2.2 Design of H₂S adsorption tests

The H₂S adsorption tests were all conducted at lab temperature. For each test, a fixed amount of 1 g DFW-BC was packed in a vertical plexiglass column that was 26 cm tall with an interior diameter of 15 mm. The gas inlet and outlet were at the bottom and top of the column, respectively. H₂S concentration in biogas can be as low as hundreds of ppb in landfill gas (Ding et al. 2012) and as high as 3.5% for syngas produced from sulfur-rich coal gasification (Hervy et al. 2018). The adsorption kinetics and mass transfer rate can also be significantly different between low and high H₂S concentrations (e.g., 10 vs. 3000 ppm) (Elsay et al. 2009). In this study, we chose a low level of H₂S concentration (i.e., 150 ppm) to evaluate the H₂S removal performance of DFW-BC. The inlet flow rate was controlled at 100 mL min⁻¹ using a pre-calibrated mass flow controller. To continuously monitor the outlet H₂S concentrations, an infrared biogas analyzer (Gasboard-3200plus, Hubei Cubic-Ruiyi Instrument Co., Ltd, China) was employed. Zero gas (99.999% N₂) and standard gas (150 ppm H₂S) calibrations were performed on the analyzer before each adsorption test. A schematic diagram of the experimental setup and the demonstration of its reliability and repeatability can be found in our previous study (Huang et al. 2022a).

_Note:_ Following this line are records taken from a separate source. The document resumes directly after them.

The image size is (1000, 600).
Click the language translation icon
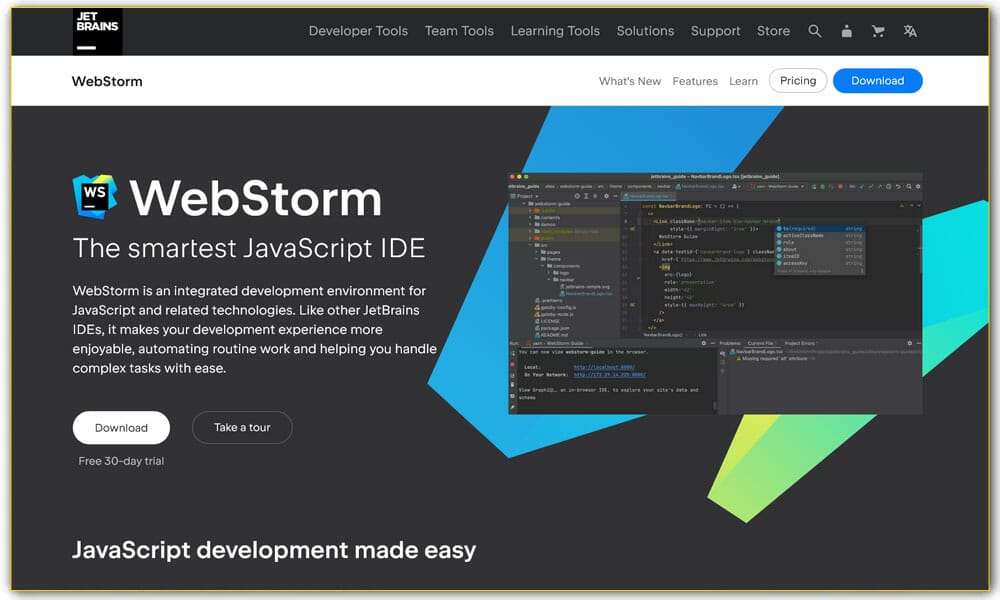coord(910,31)
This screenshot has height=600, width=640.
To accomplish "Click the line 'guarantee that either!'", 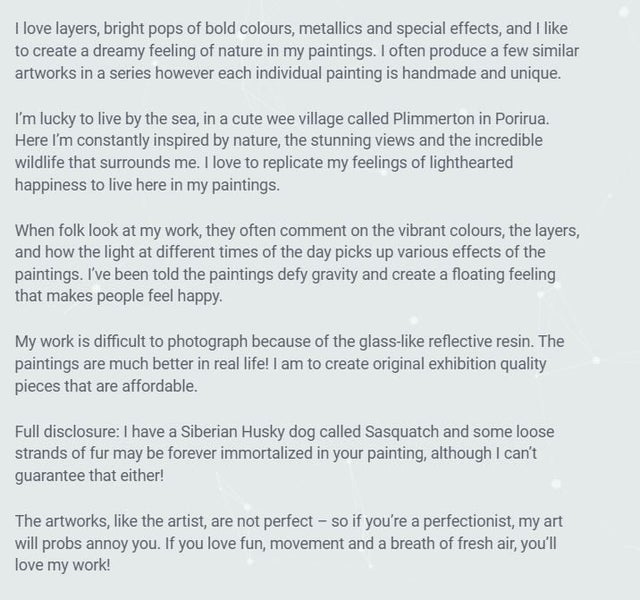I will pyautogui.click(x=89, y=476).
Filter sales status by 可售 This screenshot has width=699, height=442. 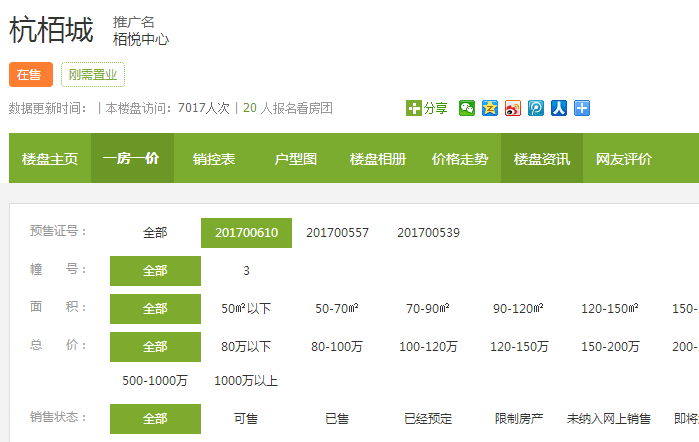[246, 419]
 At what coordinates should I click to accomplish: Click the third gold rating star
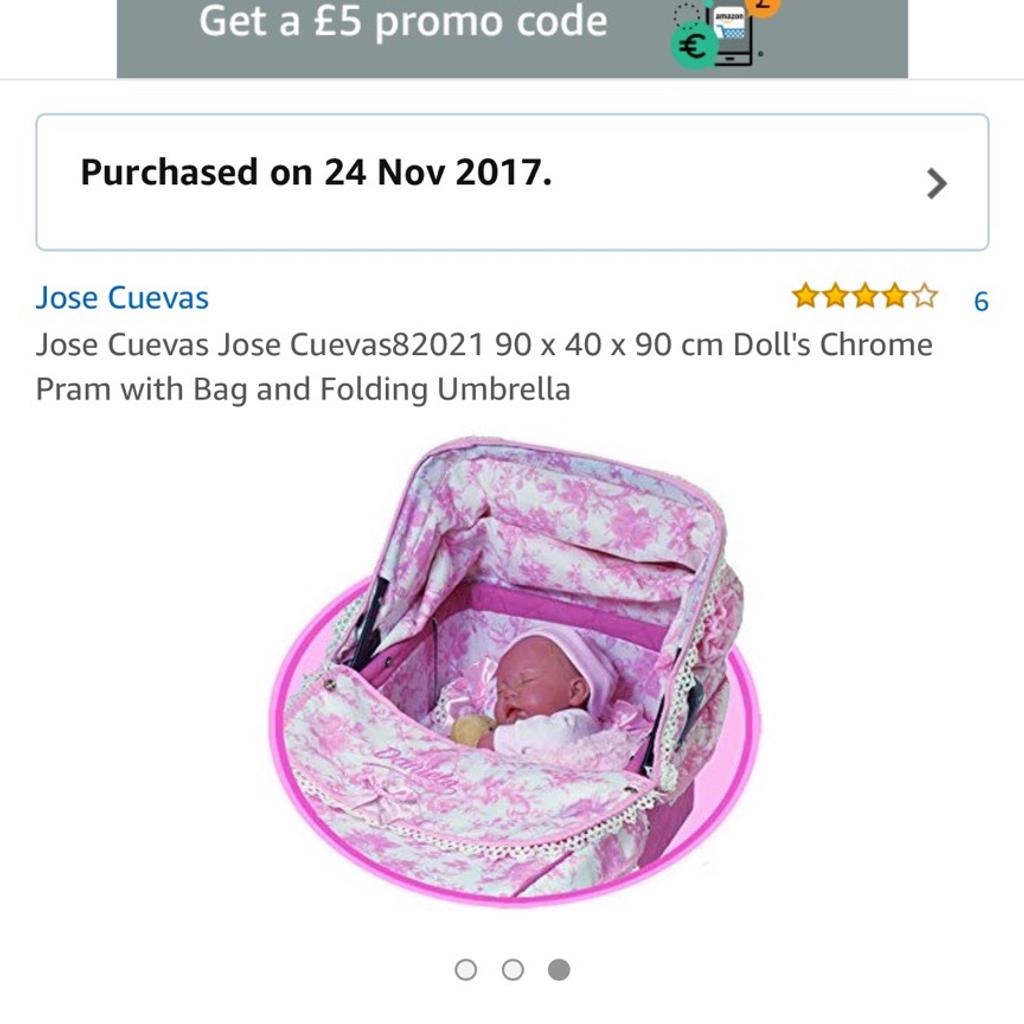865,296
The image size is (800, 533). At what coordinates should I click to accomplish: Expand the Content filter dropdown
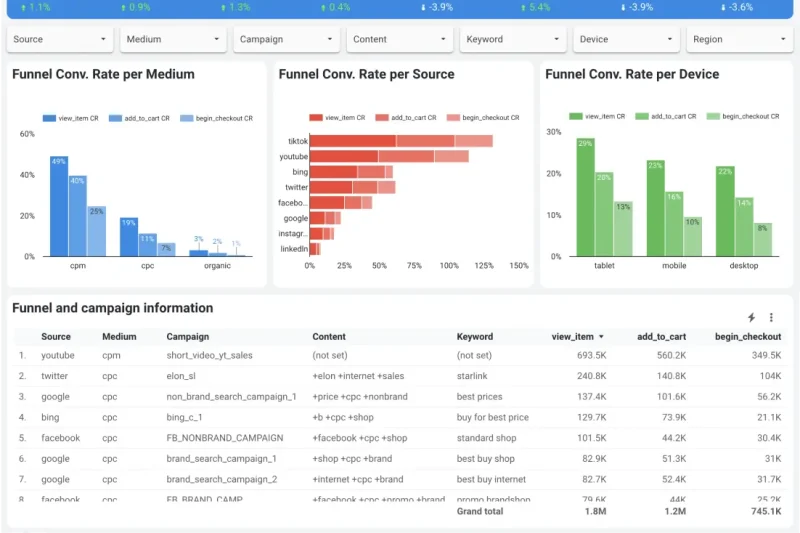pyautogui.click(x=400, y=40)
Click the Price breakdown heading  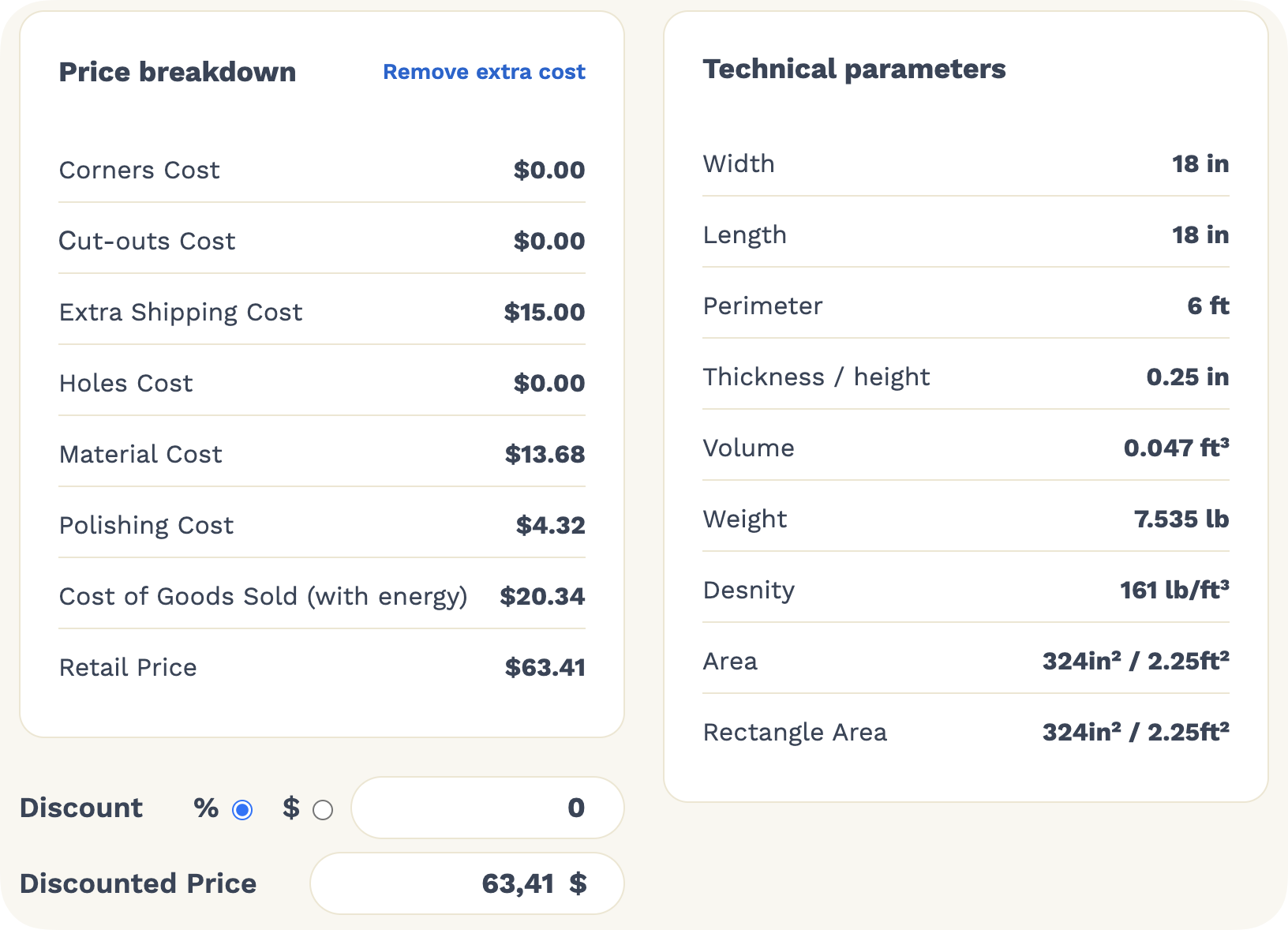178,72
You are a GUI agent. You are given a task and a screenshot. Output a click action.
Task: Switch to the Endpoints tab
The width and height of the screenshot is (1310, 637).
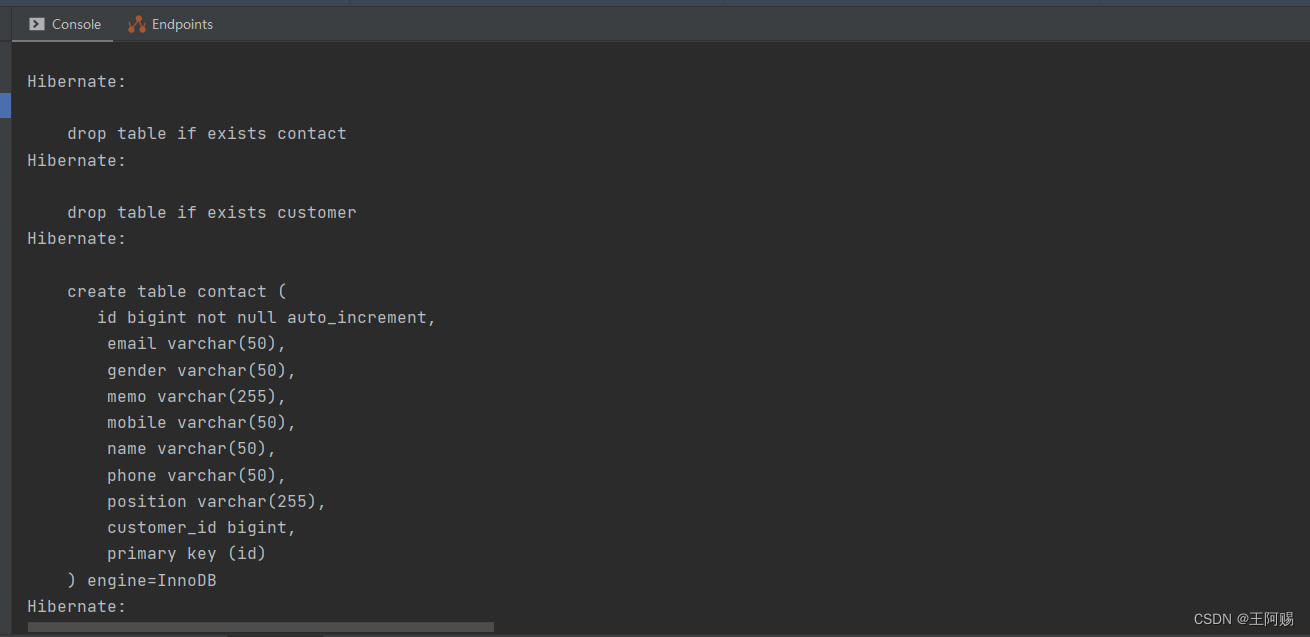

To investigate the individual impact of O₂, H₂O, and CO₂ as well as their combined impact, eight adsorption scenarios were created using two DFW-BC moisture contents (MCs) (0% and 20%), two O₂ contents (0% and 21% simulating the air), and two CO₂ contents (0% and 40%) in the syngas. The raw biochars were oven-dried to obtain dry DFW-BC. Thereafter, a calculated mass of water was added to the dried DFW-BC for the DFW-BC with 20% MC. Note that special efforts were taken during this procedure, i.e., instilling the water as slowly and evenly as we can for the most MC homogeneity of the samples.

2.3 Calculations

The H₂S removal capacity q (mg g⁻¹) was calculated using Eq. (11):

$$\mathrm{q}=\frac{\mathrm{FR}\cdot {\rho }_{\mathrm{H}_{2} \mathrm{S}}\cdot \mathrm{C}_\mathrm{i}}{\mathrm{m}}{\int }_{0}^\mathrm{t}\left(1-\frac{\mathrm{c}_\mathrm{t}}{\mathrm{c}_\mathrm{i}}\right) \mathrm{dt},$$

(11)

where FR is the inlet H₂S flow rate (mL min⁻¹); \({\rho }_{\mathrm{H}_{2} \mathrm{S}}\) is the H₂S density (mg mL⁻¹); t is the time (min); C_i is the inlet H₂S concentration (ppm); C_t is the outlet concentration (ppm); m is the biochar mass (g).

2.4 Adsorption kinetics

Pseudo-first-order equation and Pseudo-second-order equation were derived following Eqs. (12) and (13):

$$\mathrm{ln}\left(\mathrm{{q}_{e}{-q}_{t}}\right)=ln\mathrm{{q}_{e}}-{k}_{1}t,$$

(12)

$$1/\left(\mathrm{{q}_{e}{-q}_{t}}\right)=1/\mathrm{{q}_{e}}+{k}_{2}t,$$

(13)

where q_t and q_e (mg g⁻¹), respectively, are adsorbed H₂S mass at time t (min) and at equilibrium; k₁ (min⁻¹) and k₂ (g mg⁻¹ min⁻¹), respectively, are the rate constants for the pseudo-first-order and pseudo-second-order adsorption kinetics.

3 Results

3.1 Properties of DFW-BC

The biochar had a strong alkaline surface proved by its high pH value (11.47), which is beneficial for H₂S dissociation (Xu et al. 2014). High BET surface area and large micropore volume have been reported to promote the reaction rate of H₂S oxidation (Ma et al. 2021). The DFW-BC is superior to most biochars made from other biomass wastes in terms of pore volume and surface area according to Additional file 1: Table S1 listing the critical properties of biochars from different feedstocks.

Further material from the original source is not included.